| TEXT SEGMENT |

-- Begin --

Could writes be even more parallel — independent “sections”? The merge is already not the write bottleneck (writes are lock-free; the merge is a small, out-of-band pointer swap). If it ever were, the store can be sharded into independent stores (e.g. one per table-group), each with its own current pointer and reconcile — giving fully independent publish lanes — at the cost of no cross-shard atomic snapshot. This is a real option but unnecessary unless profiling shows merge contention; it is listed as a possible extension, not a v1 need.

Summary of the trade. Versus WAL: this design offers strictly more read concurrency in practice (readers never touch a live file) and far more write concurrency (many lock-free writers and row-level conflicts vs one global writer), and it works on NFS and survives hot copies — in exchange for weaker isolation (row-level merge with write-set conflict detection, plus a reconcile visibility lag) instead of WAL’s serializable single-writer. That trade is the whole point: it buys the requirements (R-FS, R-DURABLE, R-CONCURRENCY) at the cost of serializability, which the target use cases (caches, agent state, content- addressed metadata) do not need.

Key Insights

  1. Stop hunting for a better file lock. The fine-grained part of “locking” is always in-memory and same-host; cross-host it must become a commit. Put the serialization at a millisecond atomic pointer-swap and make it idempotent — then lock perfection is unnecessary.
  2. A changeset is the OCC commit-log in SQLite-native form. It turns “concurrent writers” into “each writer drops a uniquely-named file” and “a merge step folds them,” all plain files, conflict-free even on NFS — exactly the per-session optimism the requirements ask for.
  3. Immutability is what buys hot-copy and crash safety for free. Because published heads never mutate and the pointer swap is atomic, any copy of the directory yields a consistent older state plus an ignorable pending tail. R-DURABLE falls out of the data model, not out of careful locking.
  4. Readers are universal; only writers/merge need the extension. This keeps the tri-language and tool-compatibility goal intact — Python/Rust/sqlite3 read a published snapshot today; the session requirement is confined to the writer/reconcile runtime.
  5. The constraints are in the binding, not SQLite. node:sqlite’s missing table-name in the conflict handler, ABORT-as-false, and missing rebaser are all binding-level; the C API is richer. This shapes v1 (filter-based per-table policy; constrained writable surface so no rebaser is needed) and gives a clean upstream ask.
  6. Two write strategies, one format cleanly serves both “many agents, maybe on NFS” and “one local tool, keep it dead simple” without forking the on-disk format or the reader path.

-- End --

[Stored data entries]
-- Begin --

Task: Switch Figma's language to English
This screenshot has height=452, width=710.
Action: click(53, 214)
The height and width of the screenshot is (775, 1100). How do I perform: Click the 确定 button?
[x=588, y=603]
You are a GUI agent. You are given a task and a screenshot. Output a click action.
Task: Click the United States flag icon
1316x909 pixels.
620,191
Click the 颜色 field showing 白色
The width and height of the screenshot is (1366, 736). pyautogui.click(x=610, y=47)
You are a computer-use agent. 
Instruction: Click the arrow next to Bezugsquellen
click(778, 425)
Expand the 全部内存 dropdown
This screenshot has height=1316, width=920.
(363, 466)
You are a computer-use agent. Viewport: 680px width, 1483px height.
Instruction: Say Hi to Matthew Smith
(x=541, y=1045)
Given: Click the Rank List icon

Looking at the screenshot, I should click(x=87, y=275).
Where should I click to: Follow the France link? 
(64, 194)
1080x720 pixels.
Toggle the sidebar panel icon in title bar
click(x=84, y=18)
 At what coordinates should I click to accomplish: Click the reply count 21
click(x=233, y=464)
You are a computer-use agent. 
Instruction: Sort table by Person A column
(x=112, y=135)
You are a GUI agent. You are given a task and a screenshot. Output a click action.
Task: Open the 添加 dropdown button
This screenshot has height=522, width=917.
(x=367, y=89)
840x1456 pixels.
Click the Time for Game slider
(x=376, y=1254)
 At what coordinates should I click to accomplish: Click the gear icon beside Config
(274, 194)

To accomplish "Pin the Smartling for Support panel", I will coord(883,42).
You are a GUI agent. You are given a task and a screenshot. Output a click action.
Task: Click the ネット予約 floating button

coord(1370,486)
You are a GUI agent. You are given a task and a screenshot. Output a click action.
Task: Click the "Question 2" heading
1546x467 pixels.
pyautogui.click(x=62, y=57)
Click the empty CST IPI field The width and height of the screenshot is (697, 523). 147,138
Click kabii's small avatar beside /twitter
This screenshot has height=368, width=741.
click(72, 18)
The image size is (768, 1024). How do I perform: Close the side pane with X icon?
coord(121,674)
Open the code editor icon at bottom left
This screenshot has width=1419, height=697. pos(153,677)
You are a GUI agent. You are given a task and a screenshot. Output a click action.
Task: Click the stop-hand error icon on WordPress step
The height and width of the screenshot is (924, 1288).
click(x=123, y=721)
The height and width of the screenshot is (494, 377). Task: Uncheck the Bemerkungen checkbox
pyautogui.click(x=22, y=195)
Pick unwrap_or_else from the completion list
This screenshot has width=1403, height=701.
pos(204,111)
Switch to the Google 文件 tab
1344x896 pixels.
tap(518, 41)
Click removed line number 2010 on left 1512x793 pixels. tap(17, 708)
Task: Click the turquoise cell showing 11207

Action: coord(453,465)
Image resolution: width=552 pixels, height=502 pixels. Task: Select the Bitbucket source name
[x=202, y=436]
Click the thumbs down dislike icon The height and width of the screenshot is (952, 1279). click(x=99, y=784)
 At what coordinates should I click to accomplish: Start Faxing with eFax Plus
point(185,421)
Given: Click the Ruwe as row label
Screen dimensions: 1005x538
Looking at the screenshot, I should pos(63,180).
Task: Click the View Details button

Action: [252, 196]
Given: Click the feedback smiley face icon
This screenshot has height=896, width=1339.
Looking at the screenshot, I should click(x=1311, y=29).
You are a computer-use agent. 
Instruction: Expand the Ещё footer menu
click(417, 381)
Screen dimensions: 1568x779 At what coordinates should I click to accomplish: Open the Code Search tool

-- End --

| REQUIRED TASK |
Continue the design notes on concurrent SQLite writes and snapshot publishing, starting immediately after their final sentence.

| OUTPUT FOR THIS TASK |
Comparison Matrix

Concurrency approaches for a single SQLite store with no server. Read vs write concurrency stated separately, with the conflict/lock granularity and the isolation each provides (see Finding K for the precise definitions and caveats):

Approach Read concurrency Write concurrency Conflict / lock granularity Isolation Server-free Any FS (incl. NFS) Hot-copy-safe
Single connection, rollback journal (default) readers exclude the writer 1 writer whole-DB serializable ✗ (locks)
WAL + busy_timeout many, lock-free (snapshot) 1 writer (global) whole-DB write lock writer serializable; readers snapshot ✗ (-shm)
libSQL BEGIN CONCURRENT many many (commit-time check) page-level snapshot + OCC ✗ (-shm)
Wrapper mkdir-lock + rollback (≈ DirectStore) many (immutable snapshots) 1 writer (lease) whole-DB each publish atomic
Elected coordinator (LiteFS) many 1 primary (replicas read-only) engine-level serializable ✗ (FUSE daemon + lease) n/a — own FUSE FS + replication n/a (replicated)
Raft server (rqlite/dqlite) many many engine-level serializable ✗ (cluster) n/a — replicates over the network n/a (replicated)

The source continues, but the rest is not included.